|
||||||||
|
Recent Photos
|
Re: The Problem with Expectations
by
Anonymous
Hi Al,
I'm wondering - what's the best way to deal with disappointment? F'rex: My H and I have recently started your Caring Days exercise. Yesterday, it was my turn to be cared for. I listed 6 things, he did 2 of them during the day and 2 more right at bed time. 2 things didn't get done at all. The point of the exercise is not that ALL things should be done, so it would seem that this is an example of a rather decent performance of the exercise.
Still, I had a hard time keeping myself from feeling disappointed. Of course, the 2 things he didn't manage to do were the 2 things that I wanted most. :)
My first instinct is to ask him to be more vocal about the requests. I feel fine if he doesn't manage to do all of them, as long as he acknowledges they're there, and hasn't just 'forgotten' them. "Honey, I know you wanted to go out for a walk in the park tonight, but I really have this thing from work and I'll be distracted and stressed if I don't finish this first." Or even, "Sorry, I didn't manage to get you flowers because I completely forgot about it until I walked in the door."
As you may guess, it's a sore spot for me.
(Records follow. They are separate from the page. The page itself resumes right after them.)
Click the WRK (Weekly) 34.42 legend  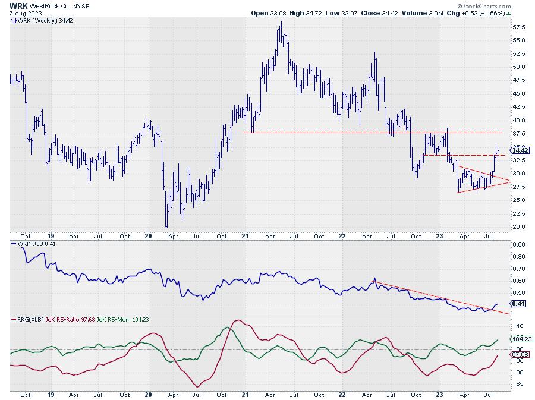point(38,21)
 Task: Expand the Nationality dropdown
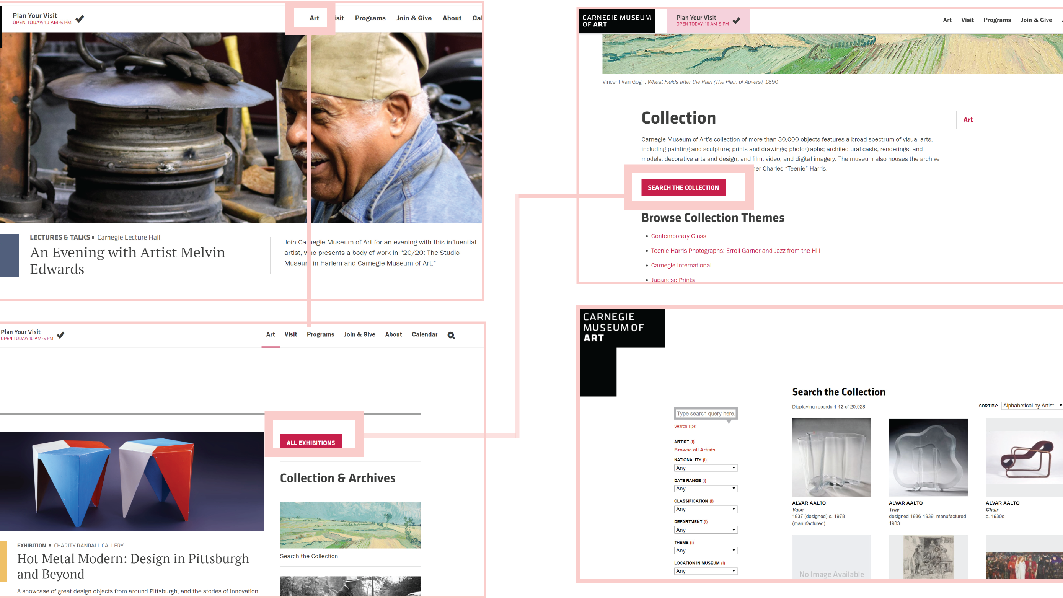coord(705,468)
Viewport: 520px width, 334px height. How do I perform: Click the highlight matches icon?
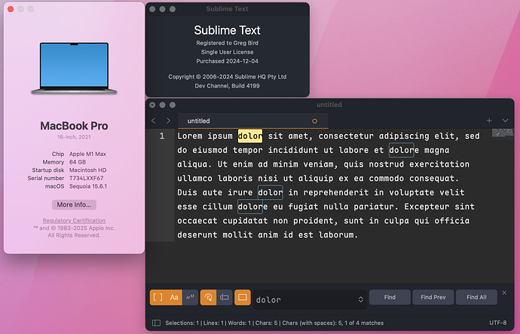[x=243, y=298]
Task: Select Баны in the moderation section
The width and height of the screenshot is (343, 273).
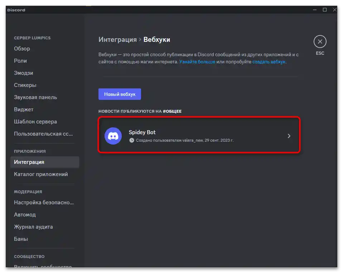Action: click(21, 239)
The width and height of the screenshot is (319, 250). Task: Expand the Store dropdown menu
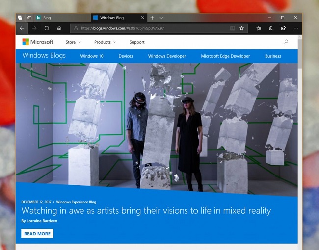(73, 42)
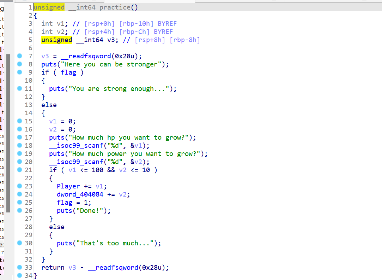Image resolution: width=382 pixels, height=280 pixels.
Task: Click the blue breakpoint dot on line 7
Action: point(19,56)
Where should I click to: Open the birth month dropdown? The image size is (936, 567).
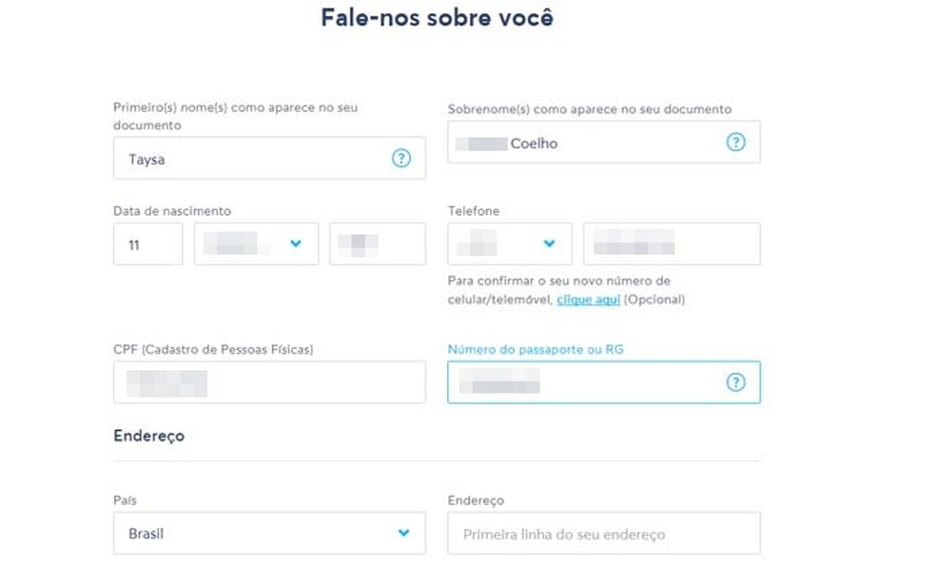(x=255, y=244)
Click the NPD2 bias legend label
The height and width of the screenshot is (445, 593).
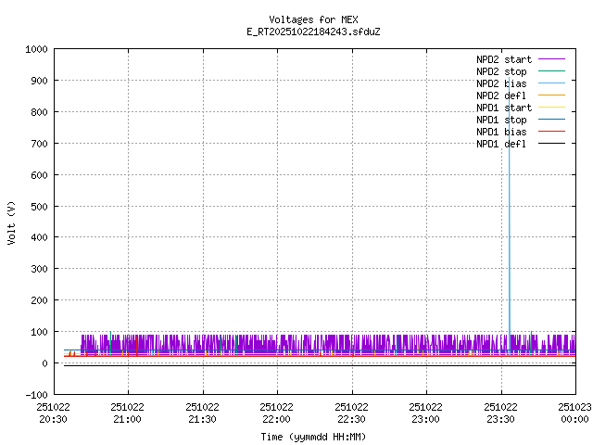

He often promises things and doesn't come through - either 'forgetting' completely or starting at the last possible minute and then (understandably) finding out that the thing he promised to do won't take that short a time! Then he wants to reschedule, which would have been fine by me if he'd asked me before the promised date, instead of on or after it. Now, I'm still willing to reschedule, but I really want a hug and a 'yeah, I messed up today. Forgive me?' or something like that. He hates being reminded or asked for plans, and he hates apologising, but I hate just KNOWING that he'll renege on a particular promise and just having to sit there & watch it happen. And still he's frustrated when he gets the idea that I don't trust him! I'm sure that's not a nice realisation, and I do trust him with a lot of things, but not always with his word.
Is it a good thing to ask him to at least verbally acknowledge things he won't be able to do, or is it counterproductive? I don't want to get on his case for not doing the exercise 'right' (= as I wanted him to do it) because that's not exactly motivating, but I don't want to lie & tell him I'm on cloud 9 either. And I haven't yet been able to work through these disappointments myself.
When are you allowed to 'expect' something? When I'm promised something, I want to be able to expect either the fulfillment of the promise or a rescheduling, or be 'allowed' to help him remember or ask for details.
And the other way around: how do you deal with another person's disappointment? One of his requests this morning was for me to make him a cup of coffee. My morning schedule is already really cramped, whereas he does nothing in the morning. (Literally. I get up, have breakfast, feed the cats, do my morning exercises. He gets up approximately half an hour later than I do, has a cup of coffee because he can't eat in the mornings and watches tv until he has to leave.) Which is fine, but making him a cup of coffee that's not too cold to drink when he gets up or too hot to finish before he has to leave would entail me pausing my morning exercises to do this for him. I'd be really uncomfortable with that, bacause my mornings are already full and I really don't want to have to get up even earlier, since I get too little sleep as it is. And besides, all the parts of my morning routines serve a really important purpose to me. :) So - I told him I wouldn't be able to meet this request. Which is fine, because not all the requests have to be met. But still, he was disappointed and immediately got kinda stressed and distant. Which is normal, I guess - I was disappointed too, even though it would have been less if he had talked to me about it, but still I just hate that! All my alarm bells start ringing, especially when he adds things like 'I thought maybe your morning routine wasn't that important to you.' I immediately feel I have to knuckle under and give up what I want to make sure he's not disappointed, which makes me want to rebel and tell him that I'm important here, too, you know? I'm kinda sensitive to criticisms like that (and he's quite generous with them - he has all these ways that things 'should' be done and has in the past often told me I'm wrong for not wanting them exactly that way) so it's insta-stress for me.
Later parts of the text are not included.